I'll see what I can find, but I don't have a scope on hand... so i'll check shops.

Arkmage 01-29-2007 01:50 PM

Sorry I promised to help more and havn't done it... I've been low on time lately. I will help you out as much as possible if my schedule ever clears up (going to be working a 14 hour shift tomorrow it looks like, so maybe I'll get done early on friday).

Splitime 01-29-2007 01:53 PM

Its all good. Im about ready to send it to the msefi.com recommended electrical tech. He will probably fix it in about 2 seconds... send it back then I can finish it.

Arkmage 01-29-2007 04:13 PM

sounds like a reasonable plan... what does he charge?

Splitime 01-29-2007 04:46 PM


Originally Posted by Arkmage (Post 76620)
sounds like a reasonable plan... what does he charge?

I think 45 hourly shop rate. He does electronic repair for his living. I talked with him, looks like i can send it and he'll do some more of the build during the hour paid minimum.

Guy seems to basically be the go too repair guy for the MS people.

Arkmage 01-29-2007 05:06 PM

not a bad deal, although one hour of repair is about 15% of the MS cost.

Splitime 01-29-2007 09:36 PM

Packed up and going to him tomorrow.
He's going to trouble shoot it and then with excess hour left continue the build to save me effort.

Arkmage 01-29-2007 09:56 PM

score.

Splitime 02-07-2007 03:34 PM

Looks like bad component on the Stim and one on the MS. Fixed and coming back. I'll be finishing it up... then its fab time.

Arkmage 02-08-2007 09:36 AM

rock on... glad to hear repair went smoothly.

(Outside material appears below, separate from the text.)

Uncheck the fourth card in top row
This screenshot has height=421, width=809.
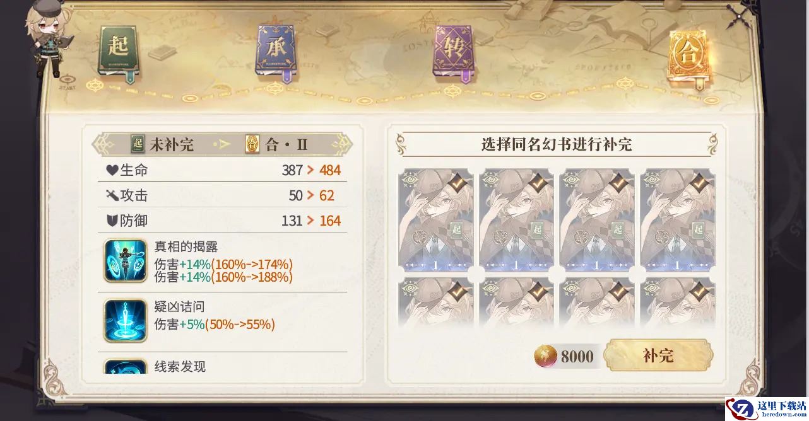pyautogui.click(x=678, y=220)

Splitime 02-12-2007 09:07 PM

I have rpm... time to finish this thing and get to the fab work.

Weeee....

cjernigan 02-12-2007 09:12 PM

Nice, get to it man. You have it installed to run NA while you fab or what?

(Or are you the guy that has to travel like 2 hours to a shop to work on the car?)

Splitime 02-13-2007 04:20 PM

1.5hrs to the warehouse. With the MS ready (finished full build on it today, I'll do the miata specific mods tomorrow), we can trailer it to the work area and get too it.

It'll be started up on boost. Car is apart and ready for build.